• What to work on: Every line below that has the string "agent" needs to be copied.

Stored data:

-- -- --

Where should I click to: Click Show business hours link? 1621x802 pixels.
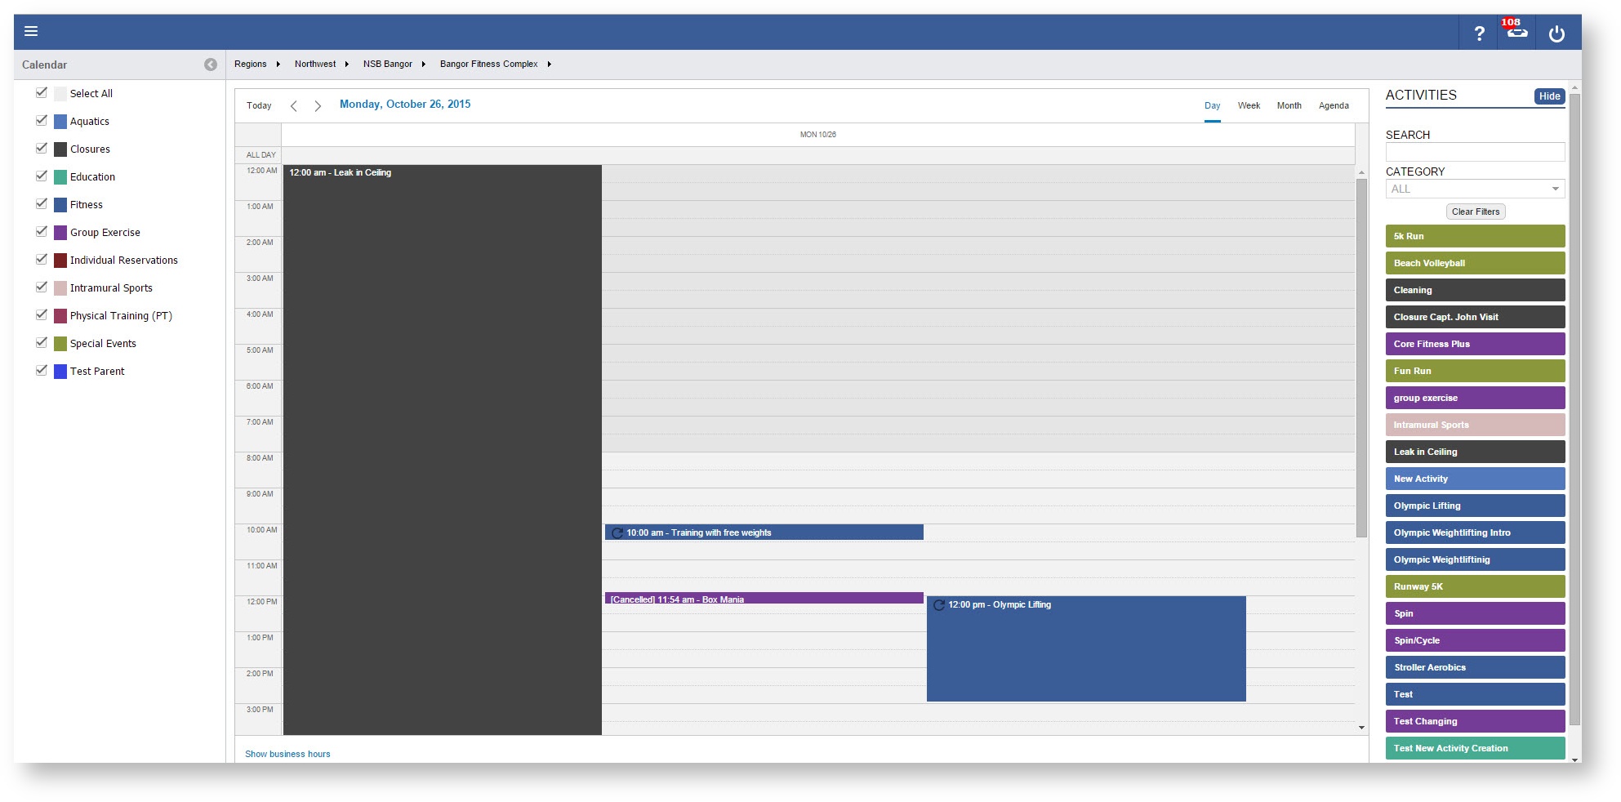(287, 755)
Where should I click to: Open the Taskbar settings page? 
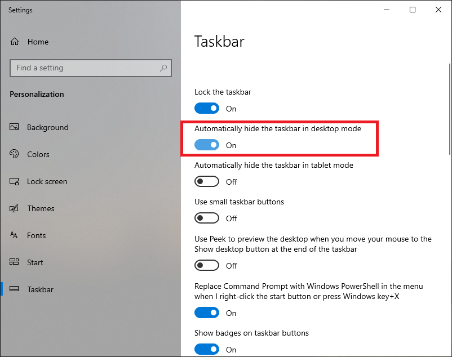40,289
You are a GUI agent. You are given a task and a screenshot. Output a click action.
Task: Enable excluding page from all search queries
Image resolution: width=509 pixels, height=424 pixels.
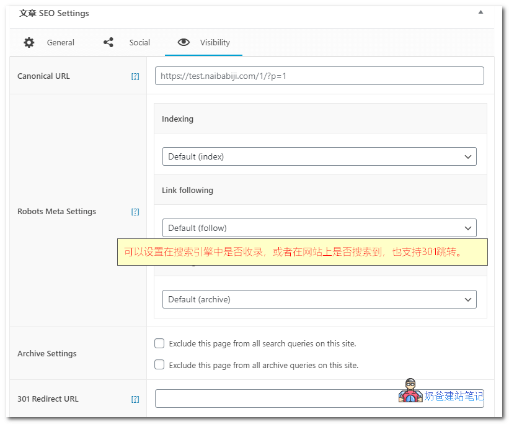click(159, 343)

-- -- --

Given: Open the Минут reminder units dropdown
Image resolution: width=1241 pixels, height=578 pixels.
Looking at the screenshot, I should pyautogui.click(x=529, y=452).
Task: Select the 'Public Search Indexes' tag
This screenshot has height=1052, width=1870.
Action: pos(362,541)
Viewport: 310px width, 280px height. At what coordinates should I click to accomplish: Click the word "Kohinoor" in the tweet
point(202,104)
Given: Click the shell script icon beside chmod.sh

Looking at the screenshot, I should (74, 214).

-- -- --

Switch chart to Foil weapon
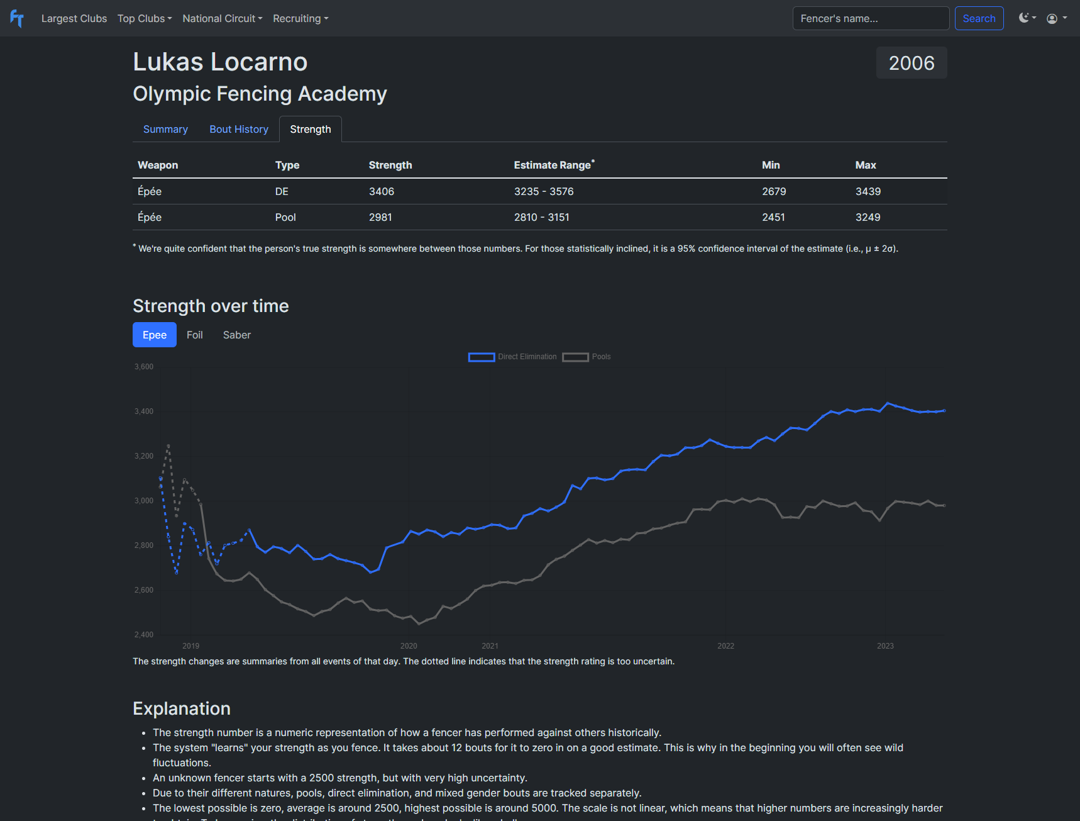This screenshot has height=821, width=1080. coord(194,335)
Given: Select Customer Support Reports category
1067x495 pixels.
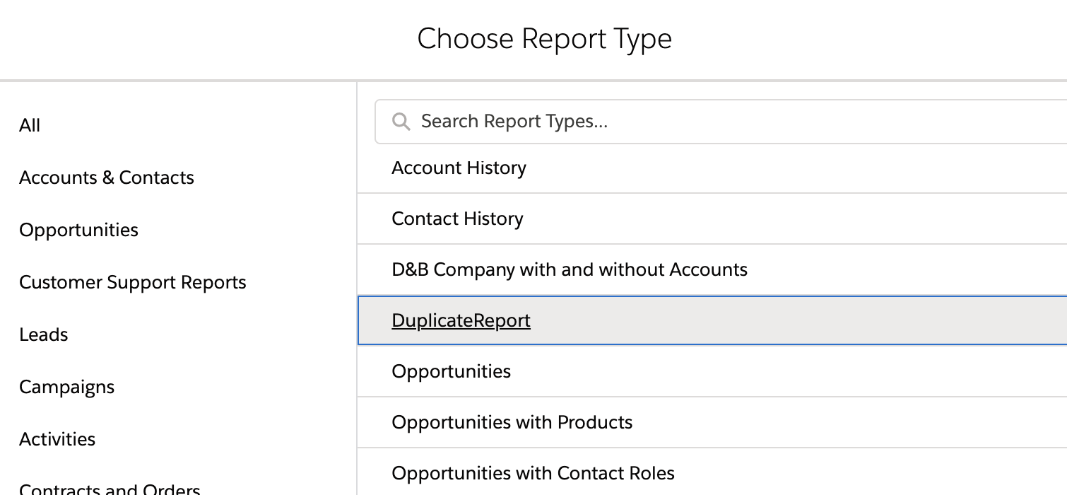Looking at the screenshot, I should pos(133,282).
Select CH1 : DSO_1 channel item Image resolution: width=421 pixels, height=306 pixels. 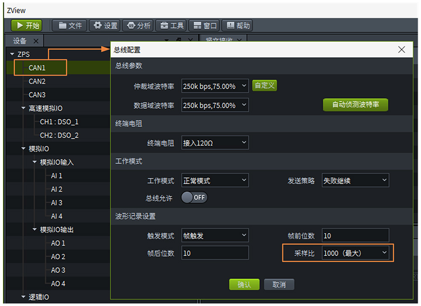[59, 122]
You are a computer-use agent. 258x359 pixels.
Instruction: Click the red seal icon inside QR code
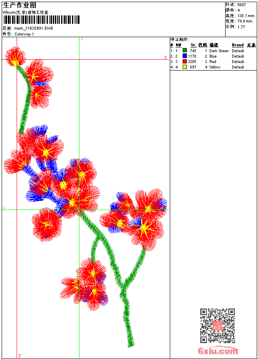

-- -- --

• Answer for this exercise:
You are a GUI agent. You are given a task and a screenshot. Output a click action.
You are a computer-use agent. 258x359 pixels.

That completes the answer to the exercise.